## Page extract

****************

We applied a recently introduced information-theoretic approach to feature selection [10] in sensitivity analysis for optimization data. A strong conceptual and practical advantage of the proposed feature selection approach is its ability to account for interactions between variables when selecting features, such that the selection of redundant features is avoided while features that contribute information in a synergistic fashion together with other features are included. A further significant advantage of the used algorithm for the present application is the ability to automatically determine the number of relevant features by means of statistical testing, whereas for most established methods the number of features has to be fixed in advance. Furthermore, we used the recently introduced partial information decomposition (PID) framework [17] to identify feature interactions.

We successfully applied the approach to four realistic aerodynamic optimization runs, where we showed that the feature sets identified by the proposed algorithm always provided a good trade-off solution with respect to feature set size and prediction performance. We showed that in most of the cases (14 out of 16) the selected feature set could be used to predict the optimization’s objective function with smaller error than using feature sets of the same size or smaller identified through existing approaches.

Central to the proposed approach is its ability to identify feature sets while accounting for interactions between features and to identify synergistic interactions. This property is especially desirable in application domains where optimization parameters are expected to show interactive effects on the target function. Such an analysis was previously not possible using the MI or its extensions, for example, the interaction information [34], which was proposed for the analysis of interactions in design data in earlier studies (e.g., [1, 2]). However, it was shown that these measures are not able to disentangle redundant and synergistic contributions and that such a contribution required the axiomatic extension of classical information theory as was done in the PID framework [17] (see also [18]). Accordingly, the development of information-theoretic filtering methods accounting for interactions has not advanced in recent years such that the methods employed here, which often assume variable independence, are still a common approach (e.g., MRMR [35, 36]). We believe that this stagnation is partially due to the inherent lack in classical information theory to describe multivariate information contributions that has only become available with the introduction of PID [17, 10]. Hence, PID enables the information-theoretic quantification of interactions in design applications as defined in [6]: “a design interaction is defined as a unique dependency between design and objective parameters from which all dependencies of lower ordinality are removed”.

The algorithm used for feature selection employs statistical testing to handle the bias in information-theoretic estimates. Statistical testing furthermore provides an automatic stopping criterion as it can reveal that an estimate is not significantly different from an estimate from data with no relationship. Using statistical testing in feature selection has been proposed, for example, by [37]. However, the approach used here is the first to rigorously control the family-wise error rate when testing repeatedly during iterative feature selection [9].

****************

[Items from a data collection]
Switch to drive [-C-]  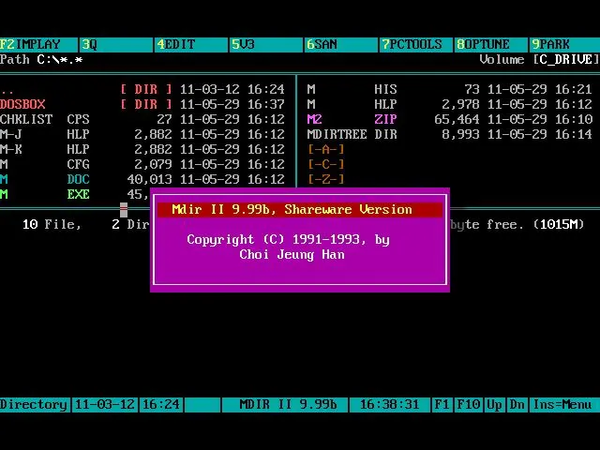click(x=326, y=164)
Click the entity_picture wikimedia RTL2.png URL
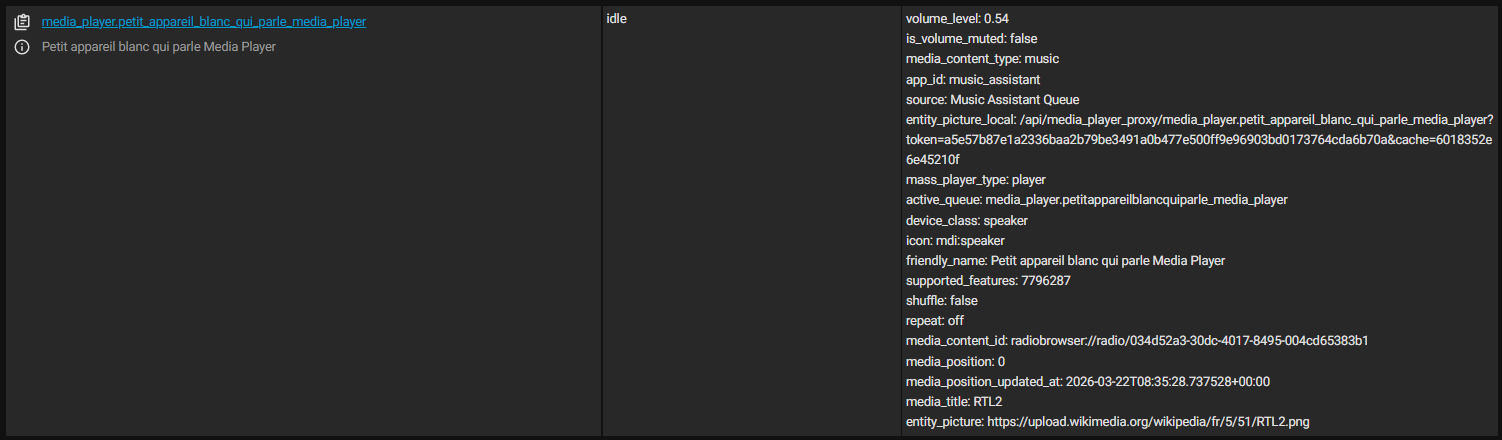The width and height of the screenshot is (1502, 440). (1107, 422)
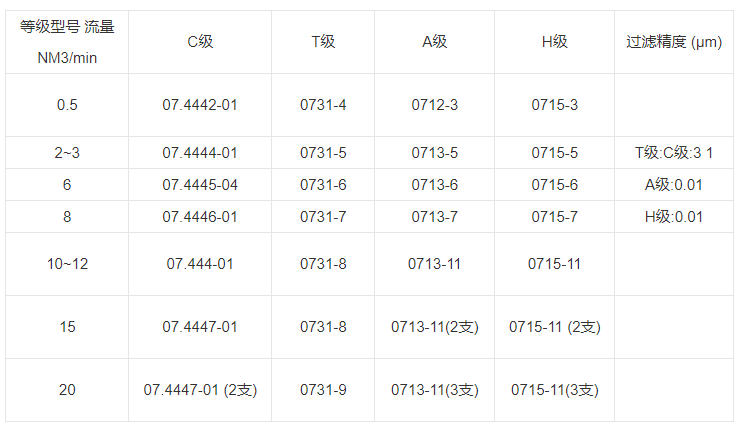This screenshot has height=426, width=740.
Task: Select the 10~12 flow rate cell
Action: click(67, 264)
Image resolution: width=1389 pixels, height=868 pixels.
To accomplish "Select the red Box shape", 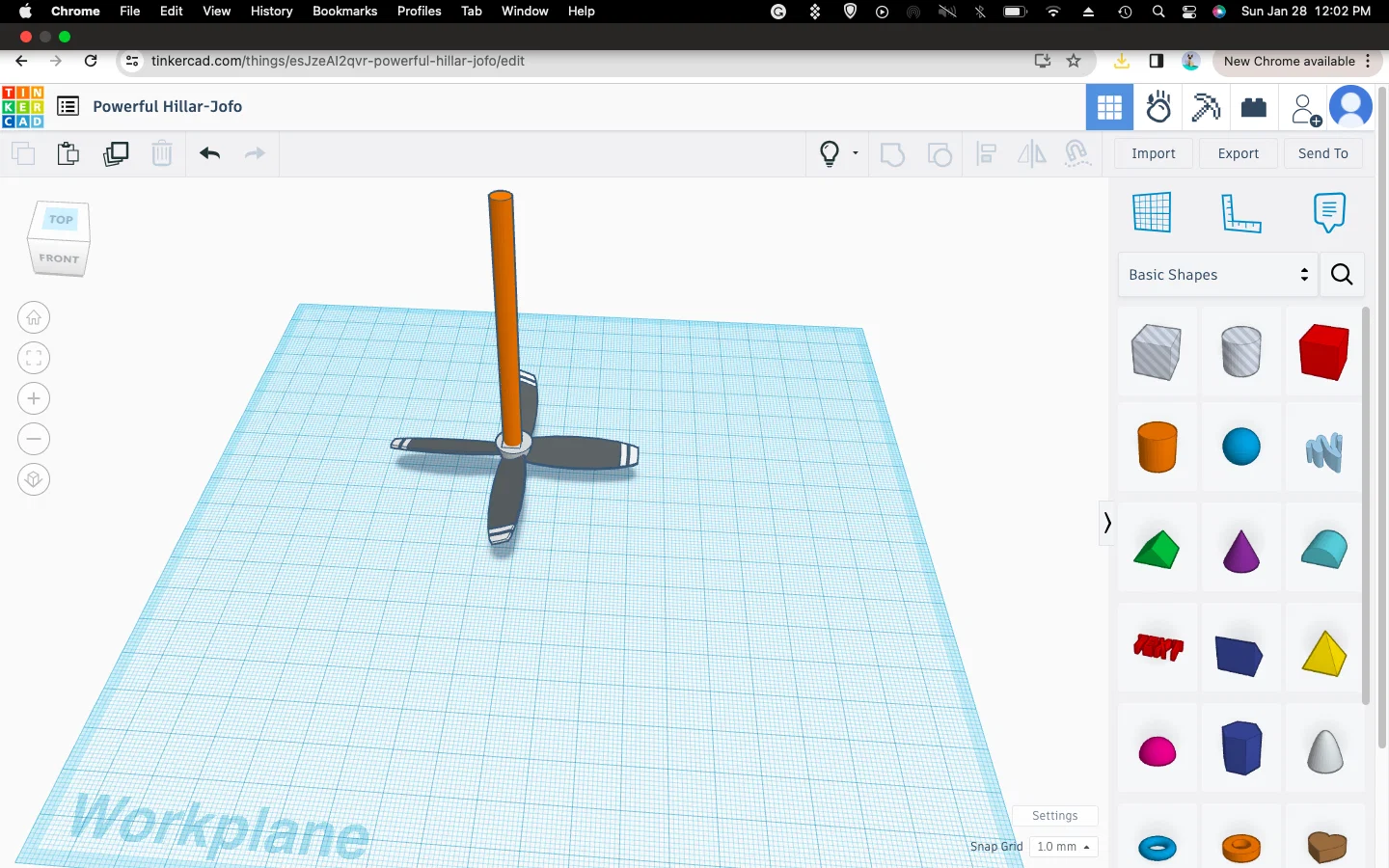I will (1323, 352).
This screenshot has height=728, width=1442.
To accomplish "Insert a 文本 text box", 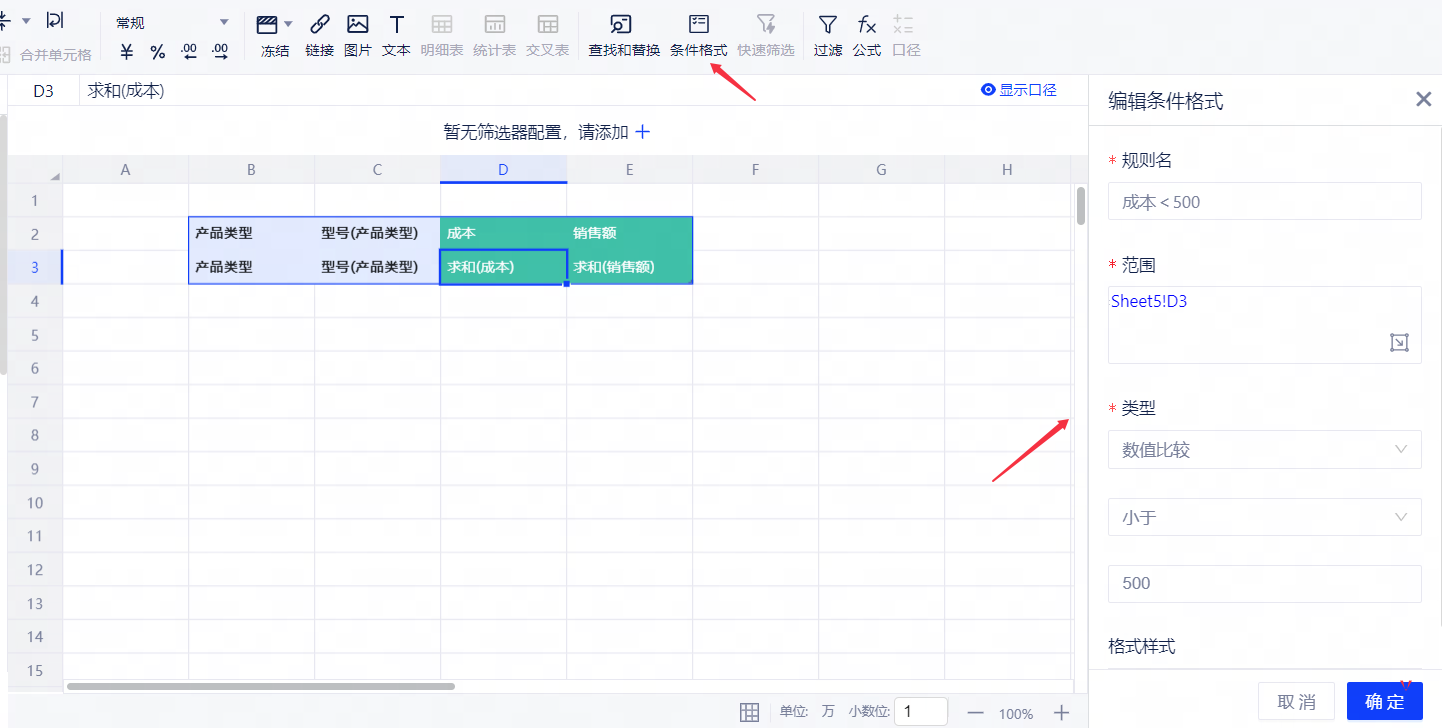I will pos(396,33).
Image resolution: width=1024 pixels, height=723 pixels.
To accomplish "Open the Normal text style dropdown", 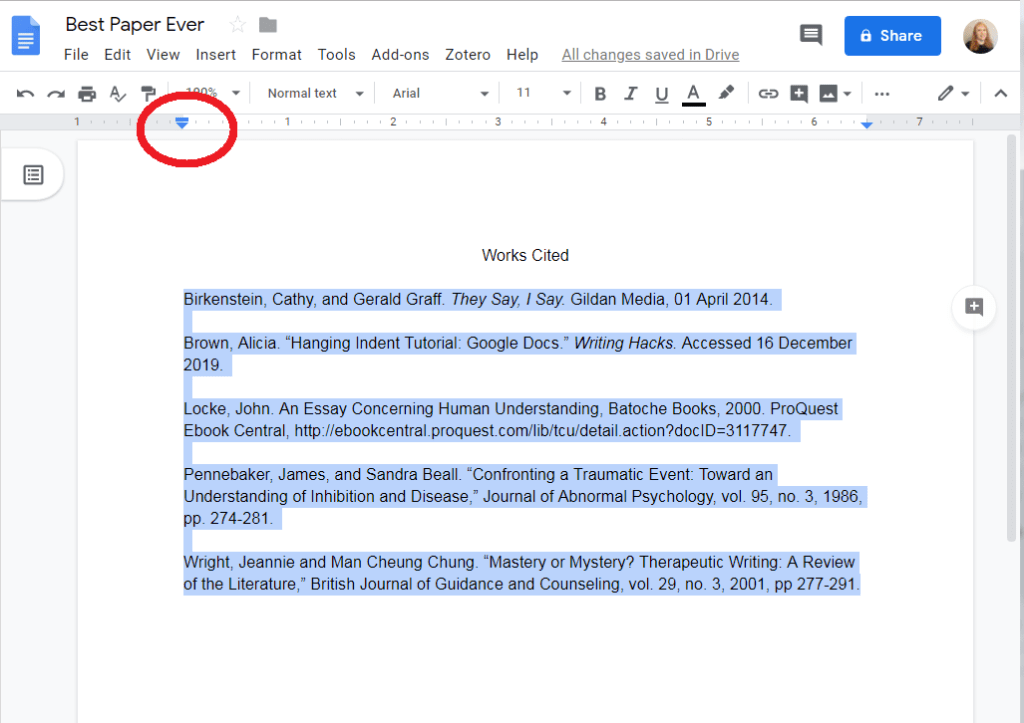I will [315, 93].
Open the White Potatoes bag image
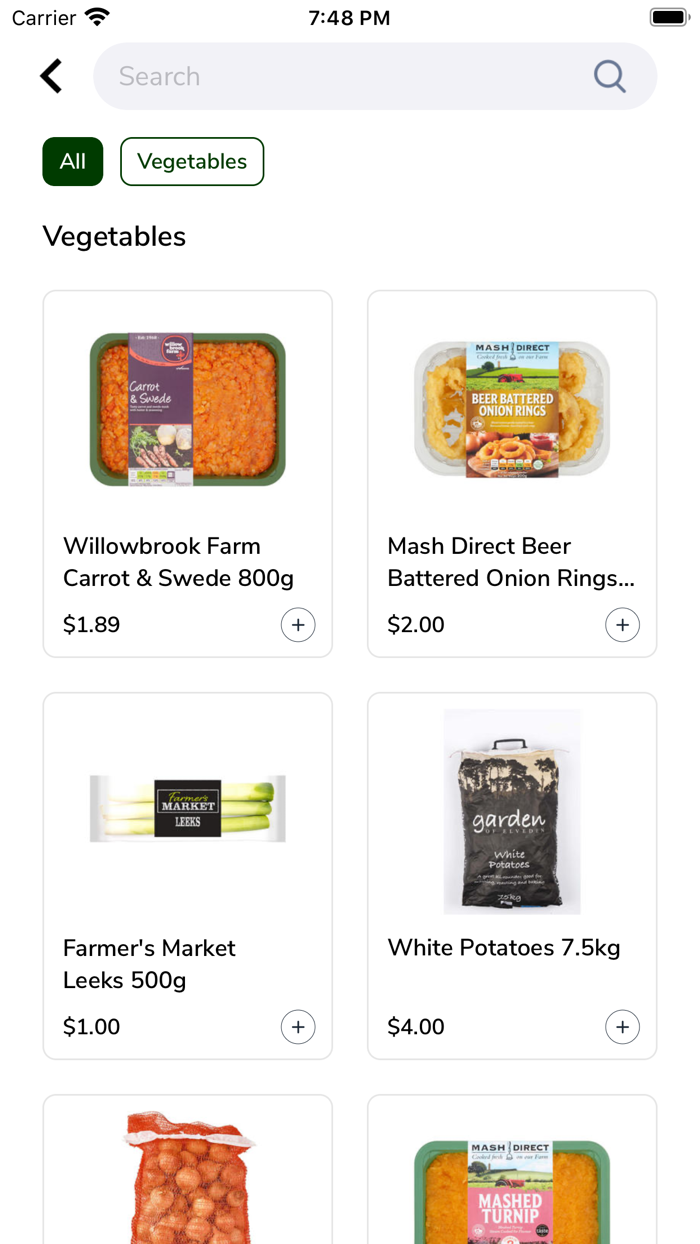Screen dimensions: 700x1244 (512, 811)
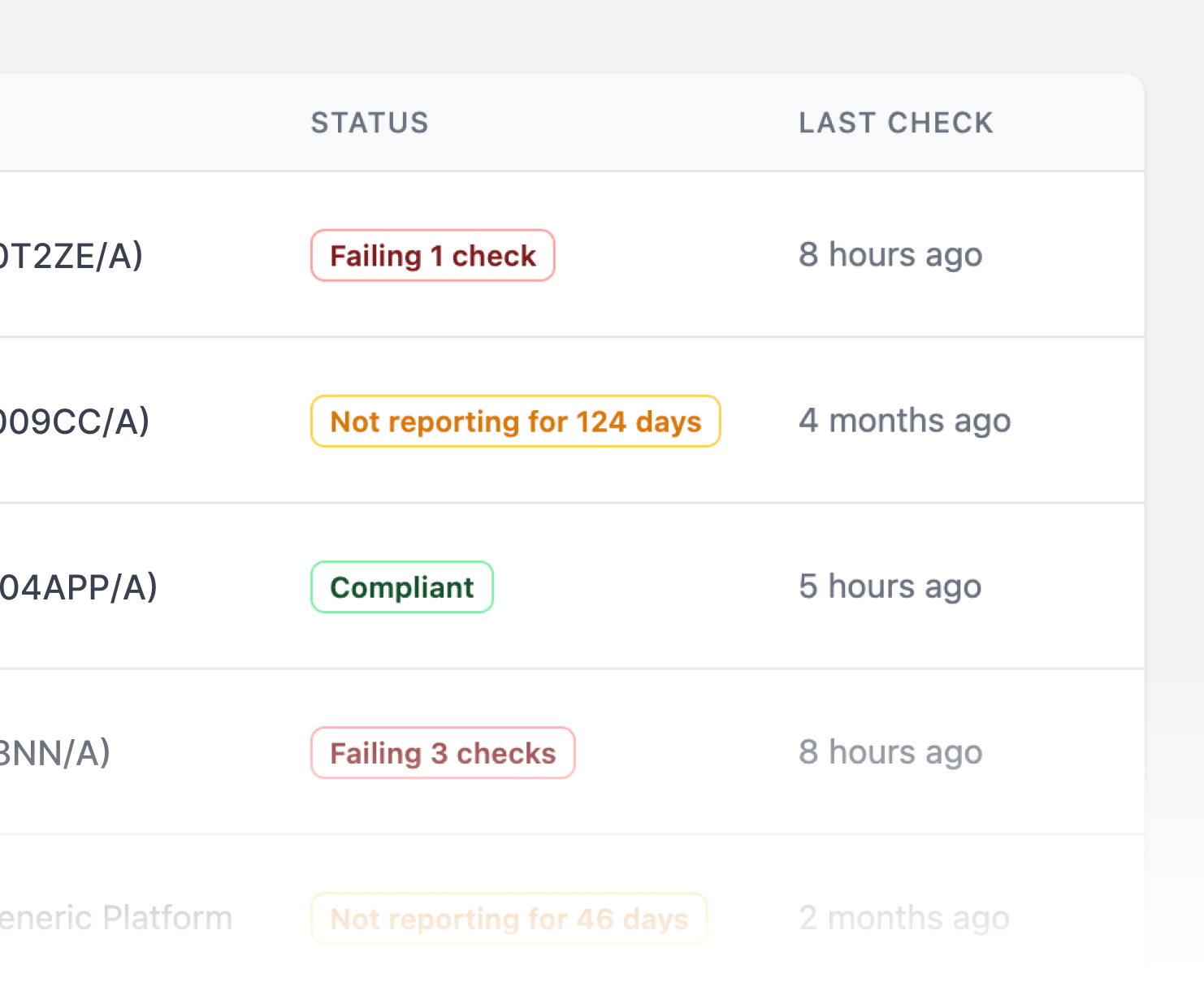The image size is (1204, 1004).
Task: Click the 'Failing 1 check' status badge
Action: point(432,256)
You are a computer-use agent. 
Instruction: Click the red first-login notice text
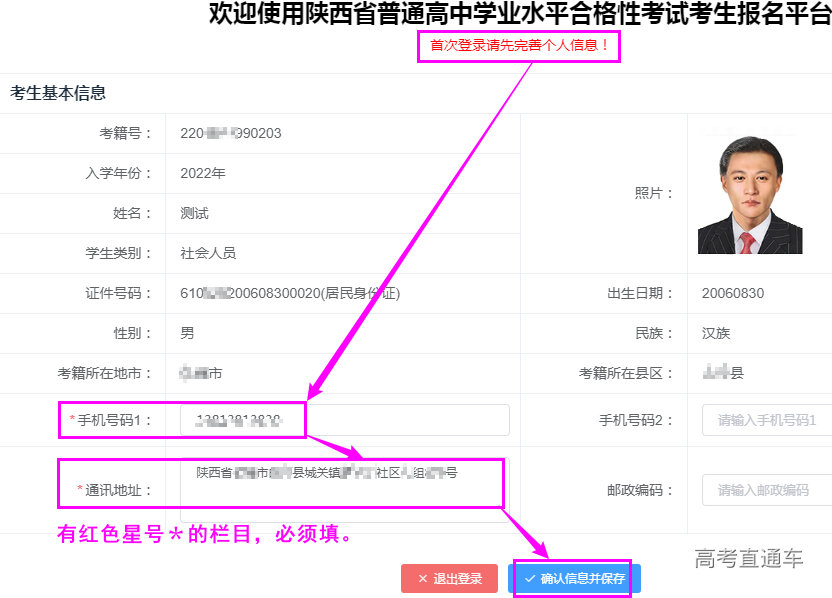[x=519, y=46]
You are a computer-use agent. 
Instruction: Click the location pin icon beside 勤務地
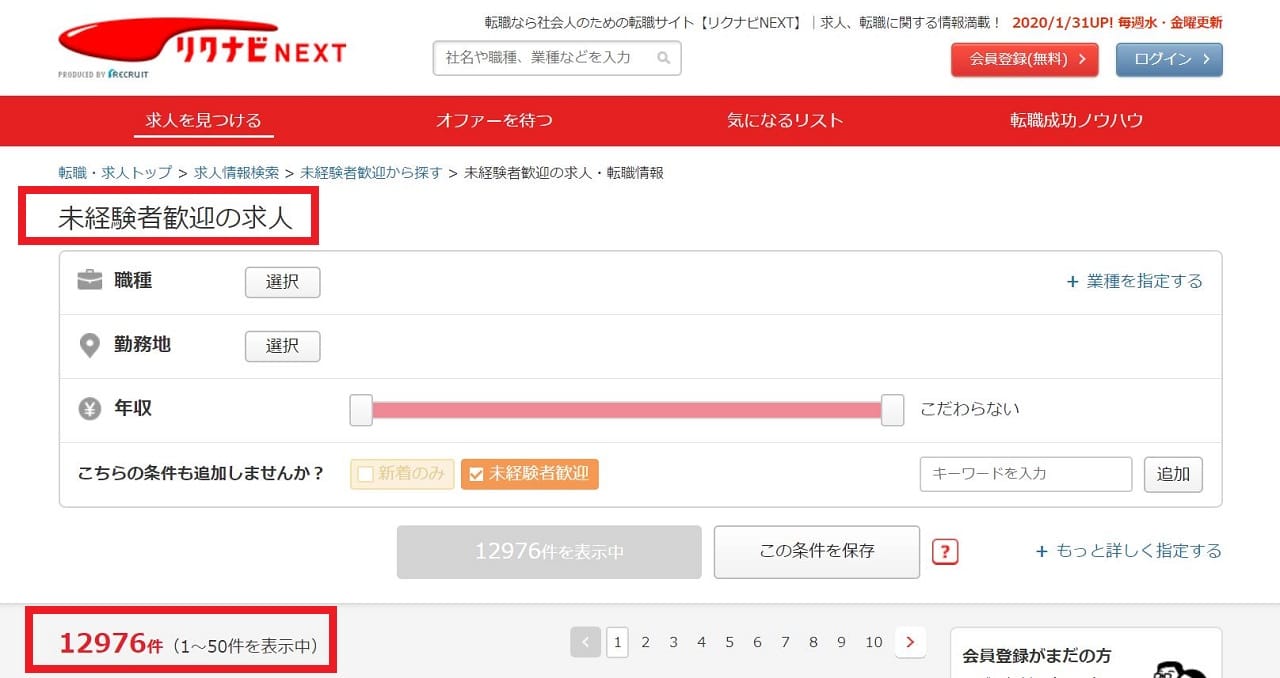pyautogui.click(x=90, y=345)
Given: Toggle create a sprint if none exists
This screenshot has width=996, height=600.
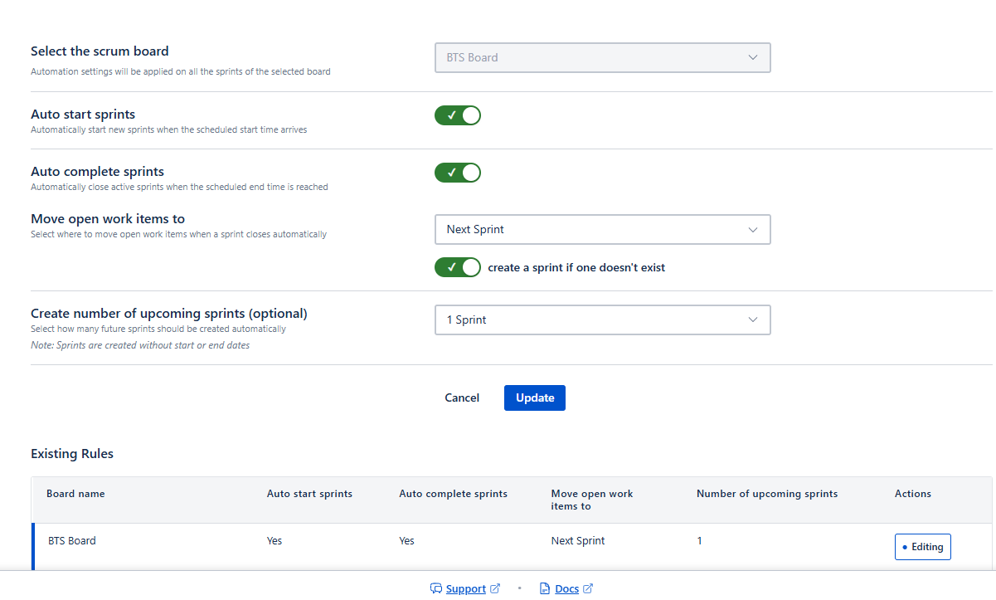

****************

## Work instruction A
In the feature selection passage, copy word for word the section that starts with "We applied a" and goes on through "identify feature interactions.".
## Work instruction B
List every acronym that appears in the feature selection passage.

## Exercise output A
We applied a recently introduced information-theoretic approach to feature selection [10] in sensitivity analysis for optimization data. A strong conceptual and practical advantage of the proposed feature selection approach is its ability to account for interactions between variables when selecting features, such that the selection of redundant features is avoided while features that contribute information in a synergistic fashion together with other features are included. A further significant advantage of the used algorithm for the present application is the ability to automatically determine the number of relevant features by means of statistical testing, whereas for most established methods the number of features has to be fixed in advance. Furthermore, we used the recently introduced partial information decomposition (PID) framework [17] to identify feature interactions.

## Exercise output B
PID
MI
MRMR